None of this is religious persecution. The college is investigating, but I rather suspect they will find that he’s not being singled out in any way. It’s not anybody’s fault but his own that he chose to participate in a sport that conflicts with an activity he idolizes to such an extent he compares disobeying its demands to rejecting his god entirely. (Indeed, one thing that I noticed quickly while researching his church was that it often comes up in discussions of cults–yikes! The real surprise is that he got into football at all, considering.) It is hardly persecution or discrimination to hold him to the exact same rules everybody else is held to–and considering how Jesus-centric football is anyway, I find it unlikely that his coach just hates Christians and wants to make their lives hard.
I noticed commenters trying to find ways for him to reconcile his two idols, but I don’t suggest people waste time doing so. I worked at call centers for many years and can tell you that sometimes people just don’t leave anything to chance, and they do that for a reason. No matter what workaround someone comes up with, this young man has in mind already what solution he will accept: He wants to attend church as often as he pleases, but still play in football games alongside the players who do attend practice regularly and who do put in the work the coach is asking of the team, the players who probably also have shit they would like to do on a pretty Saturday but who show up to practice anyway because football is their priority. Nothing but his chosen solution is likely going to sound doable to him. I’ve talked to way too many people like this to be under any illusions about how such conversations are likely to go; he’ll find some big problem with every single suggestion offered.
So I’ll let him work it out for himself. I’m sure he’ll find some way to manage it. And if he can’t, well, his religion is replete with stories of people who made huge, terrible sacrifices to follow what they believed was that god’s will.
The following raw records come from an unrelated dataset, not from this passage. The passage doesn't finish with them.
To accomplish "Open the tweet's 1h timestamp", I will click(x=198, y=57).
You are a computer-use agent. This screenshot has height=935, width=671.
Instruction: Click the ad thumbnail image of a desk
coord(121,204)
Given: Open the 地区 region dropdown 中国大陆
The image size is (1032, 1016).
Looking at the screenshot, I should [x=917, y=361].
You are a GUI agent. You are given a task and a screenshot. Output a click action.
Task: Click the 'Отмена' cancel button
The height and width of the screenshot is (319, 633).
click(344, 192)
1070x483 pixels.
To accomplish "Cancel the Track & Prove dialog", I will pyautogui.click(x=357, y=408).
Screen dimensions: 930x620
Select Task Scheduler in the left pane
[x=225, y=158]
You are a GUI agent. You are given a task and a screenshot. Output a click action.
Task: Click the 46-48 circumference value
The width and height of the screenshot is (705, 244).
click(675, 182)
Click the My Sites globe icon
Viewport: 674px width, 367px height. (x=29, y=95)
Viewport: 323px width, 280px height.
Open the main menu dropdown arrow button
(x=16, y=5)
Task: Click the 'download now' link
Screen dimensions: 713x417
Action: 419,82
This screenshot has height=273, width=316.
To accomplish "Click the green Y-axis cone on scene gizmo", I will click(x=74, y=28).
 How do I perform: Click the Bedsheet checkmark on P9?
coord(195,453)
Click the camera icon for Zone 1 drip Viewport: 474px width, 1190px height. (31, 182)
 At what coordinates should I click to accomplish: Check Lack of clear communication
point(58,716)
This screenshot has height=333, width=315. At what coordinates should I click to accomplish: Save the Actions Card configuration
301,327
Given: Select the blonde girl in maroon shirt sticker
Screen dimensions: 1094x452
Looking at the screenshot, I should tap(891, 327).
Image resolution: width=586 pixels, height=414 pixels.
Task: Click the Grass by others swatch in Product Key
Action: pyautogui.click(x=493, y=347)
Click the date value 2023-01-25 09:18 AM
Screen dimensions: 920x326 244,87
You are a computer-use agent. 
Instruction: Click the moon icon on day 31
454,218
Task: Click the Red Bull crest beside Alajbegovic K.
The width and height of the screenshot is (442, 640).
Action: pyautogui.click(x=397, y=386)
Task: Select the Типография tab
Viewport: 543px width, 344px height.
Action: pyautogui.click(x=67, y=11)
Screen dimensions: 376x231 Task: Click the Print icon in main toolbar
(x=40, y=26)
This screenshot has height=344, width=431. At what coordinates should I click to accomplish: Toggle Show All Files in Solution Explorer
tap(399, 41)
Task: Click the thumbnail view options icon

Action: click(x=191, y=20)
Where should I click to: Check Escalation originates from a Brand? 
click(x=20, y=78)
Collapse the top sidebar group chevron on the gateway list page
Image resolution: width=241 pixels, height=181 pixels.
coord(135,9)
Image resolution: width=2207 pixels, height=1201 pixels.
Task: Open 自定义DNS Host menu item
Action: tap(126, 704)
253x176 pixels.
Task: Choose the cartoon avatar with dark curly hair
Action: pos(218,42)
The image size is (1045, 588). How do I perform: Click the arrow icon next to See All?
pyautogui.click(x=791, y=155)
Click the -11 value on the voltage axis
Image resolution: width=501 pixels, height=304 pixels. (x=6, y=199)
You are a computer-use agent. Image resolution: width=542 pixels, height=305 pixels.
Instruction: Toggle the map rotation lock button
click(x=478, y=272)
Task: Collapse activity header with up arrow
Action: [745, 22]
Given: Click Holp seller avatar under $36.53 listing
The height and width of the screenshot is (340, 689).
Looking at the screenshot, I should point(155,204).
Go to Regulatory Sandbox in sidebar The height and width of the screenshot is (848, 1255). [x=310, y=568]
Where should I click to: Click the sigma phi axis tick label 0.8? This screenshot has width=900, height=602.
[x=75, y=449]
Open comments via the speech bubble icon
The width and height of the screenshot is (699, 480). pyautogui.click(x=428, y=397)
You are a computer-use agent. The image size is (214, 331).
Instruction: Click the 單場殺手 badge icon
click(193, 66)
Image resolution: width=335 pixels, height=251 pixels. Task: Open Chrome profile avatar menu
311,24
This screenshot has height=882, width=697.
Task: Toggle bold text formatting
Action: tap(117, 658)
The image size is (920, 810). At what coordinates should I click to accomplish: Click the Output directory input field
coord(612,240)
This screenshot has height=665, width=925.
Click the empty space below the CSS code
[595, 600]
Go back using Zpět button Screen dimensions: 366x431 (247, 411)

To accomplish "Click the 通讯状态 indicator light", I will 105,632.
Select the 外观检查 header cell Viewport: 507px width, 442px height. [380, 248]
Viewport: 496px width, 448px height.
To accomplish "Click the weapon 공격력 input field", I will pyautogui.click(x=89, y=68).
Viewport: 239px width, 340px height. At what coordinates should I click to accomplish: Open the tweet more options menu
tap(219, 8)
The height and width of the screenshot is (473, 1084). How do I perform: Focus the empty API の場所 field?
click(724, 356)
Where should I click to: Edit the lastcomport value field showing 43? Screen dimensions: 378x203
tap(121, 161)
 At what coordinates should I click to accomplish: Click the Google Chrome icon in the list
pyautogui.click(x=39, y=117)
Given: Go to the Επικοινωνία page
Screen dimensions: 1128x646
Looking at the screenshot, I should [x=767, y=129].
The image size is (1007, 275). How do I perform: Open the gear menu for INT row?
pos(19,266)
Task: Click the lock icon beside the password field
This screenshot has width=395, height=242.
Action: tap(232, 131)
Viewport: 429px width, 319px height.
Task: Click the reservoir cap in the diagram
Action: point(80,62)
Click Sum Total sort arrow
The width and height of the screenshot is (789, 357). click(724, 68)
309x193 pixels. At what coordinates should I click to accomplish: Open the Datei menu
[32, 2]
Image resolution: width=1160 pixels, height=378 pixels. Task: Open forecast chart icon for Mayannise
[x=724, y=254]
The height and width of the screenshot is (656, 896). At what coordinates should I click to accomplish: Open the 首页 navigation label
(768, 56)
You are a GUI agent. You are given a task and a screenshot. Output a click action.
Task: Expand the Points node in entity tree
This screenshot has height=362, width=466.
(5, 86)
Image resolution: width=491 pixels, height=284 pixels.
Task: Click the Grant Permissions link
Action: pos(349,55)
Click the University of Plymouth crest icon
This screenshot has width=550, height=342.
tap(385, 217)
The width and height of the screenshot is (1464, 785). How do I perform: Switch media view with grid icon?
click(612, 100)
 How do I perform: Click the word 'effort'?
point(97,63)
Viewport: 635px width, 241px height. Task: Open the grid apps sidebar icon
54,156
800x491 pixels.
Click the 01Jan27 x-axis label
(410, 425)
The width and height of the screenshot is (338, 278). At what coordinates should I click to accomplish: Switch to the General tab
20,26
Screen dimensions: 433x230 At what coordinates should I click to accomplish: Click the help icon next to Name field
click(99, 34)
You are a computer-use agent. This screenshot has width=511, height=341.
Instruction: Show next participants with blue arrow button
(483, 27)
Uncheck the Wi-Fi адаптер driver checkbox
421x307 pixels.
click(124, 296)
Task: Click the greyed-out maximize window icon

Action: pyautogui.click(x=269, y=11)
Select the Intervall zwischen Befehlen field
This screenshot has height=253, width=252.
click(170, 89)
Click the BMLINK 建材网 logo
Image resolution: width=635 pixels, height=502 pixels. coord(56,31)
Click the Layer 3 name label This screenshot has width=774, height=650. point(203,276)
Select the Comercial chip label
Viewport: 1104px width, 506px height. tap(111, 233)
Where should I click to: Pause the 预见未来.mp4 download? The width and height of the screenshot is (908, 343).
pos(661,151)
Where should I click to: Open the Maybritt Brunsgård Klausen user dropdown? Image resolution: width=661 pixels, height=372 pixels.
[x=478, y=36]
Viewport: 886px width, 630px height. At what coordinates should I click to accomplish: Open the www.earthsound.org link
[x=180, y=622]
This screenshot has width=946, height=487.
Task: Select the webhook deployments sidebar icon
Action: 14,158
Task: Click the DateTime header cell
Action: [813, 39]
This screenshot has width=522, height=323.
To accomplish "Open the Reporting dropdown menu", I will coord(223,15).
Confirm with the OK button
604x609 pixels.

Most testimonies include similar tales. Sacrifice is part of Christianity. It’s curious that he’s not celebrating that he has before him the opportunity to make one of those big personal sacrifices. I mean, come on, he considers church attendance just like his god! Surely this one is a no-brainer? Surely he wouldn’t hesitate even an instant if it came down to his god or some dumb sport? Why is he so singularly angry about and even incapable of making the choice before him?
Could it be that he realizes deep down that the religion is really bullshit, but football is real and it is what is really important to him?